The problem:
Pictures aside, copy exactly the lines running from the one with "The width and" to the end of the records.

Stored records
◇ ◇ ◇
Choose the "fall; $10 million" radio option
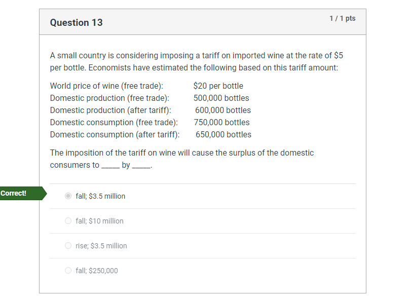coord(68,221)
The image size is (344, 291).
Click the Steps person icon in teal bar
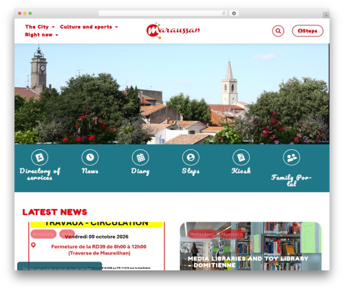191,157
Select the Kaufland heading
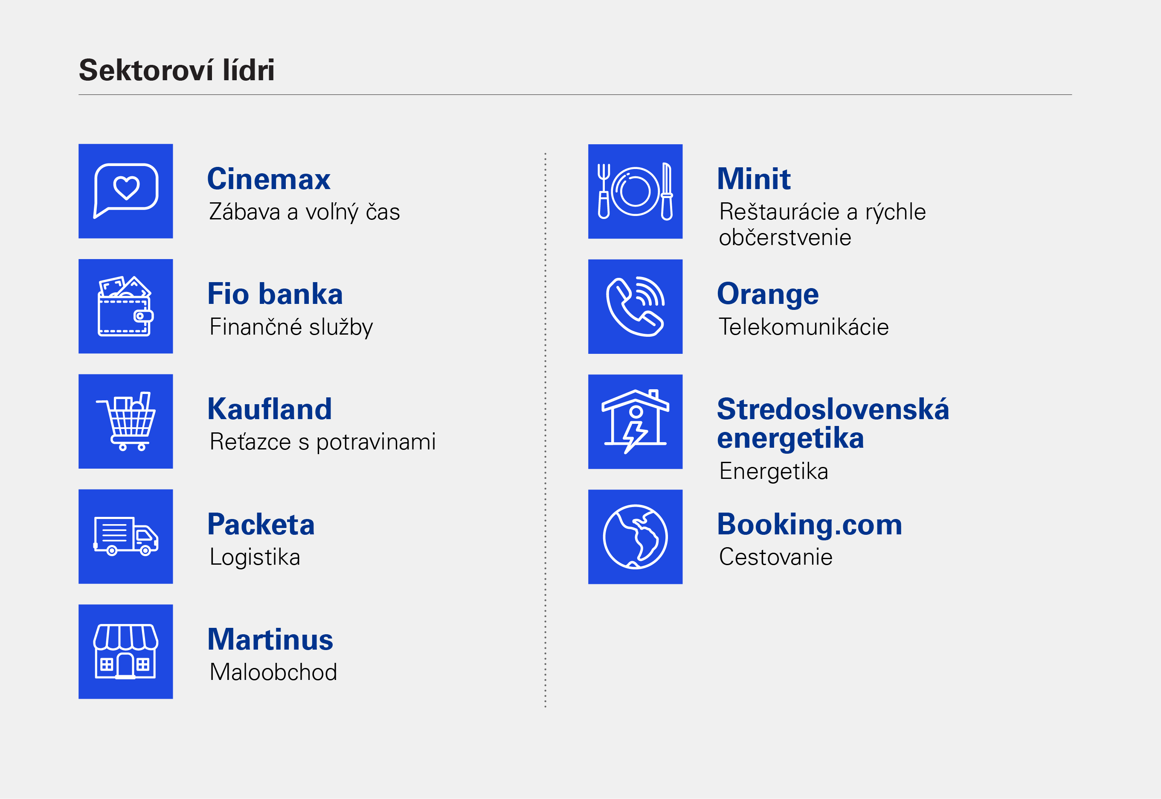The height and width of the screenshot is (799, 1161). coord(270,409)
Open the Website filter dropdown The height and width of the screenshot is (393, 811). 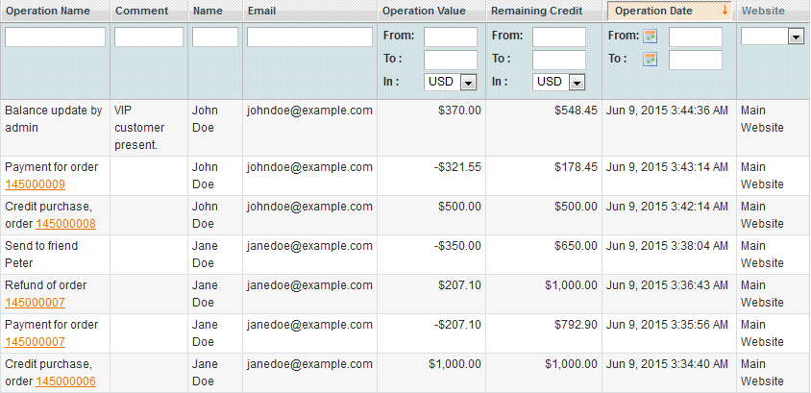click(x=773, y=37)
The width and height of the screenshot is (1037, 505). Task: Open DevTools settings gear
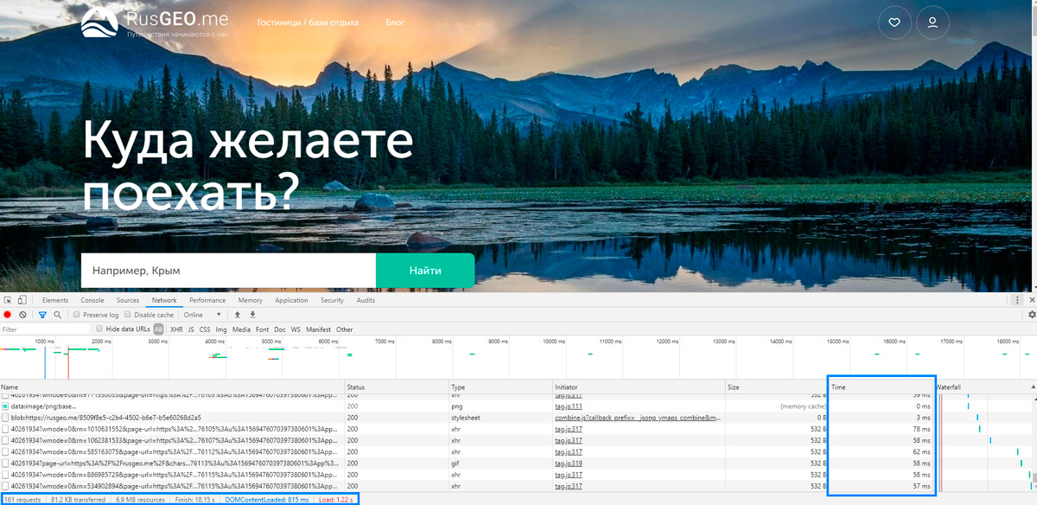click(x=1030, y=315)
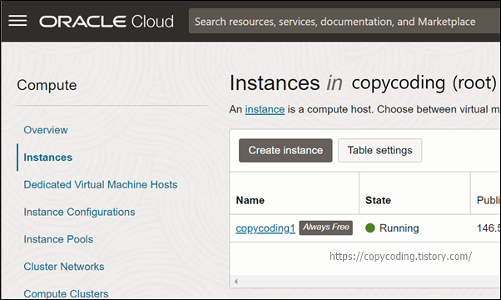Click the Create instance button

pyautogui.click(x=285, y=150)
◇ ◇ ◇
The completed task:
The width and height of the screenshot is (1037, 505). Task: Open DevTools settings gear
click(x=1030, y=315)
Click the Create instance button

pyautogui.click(x=285, y=150)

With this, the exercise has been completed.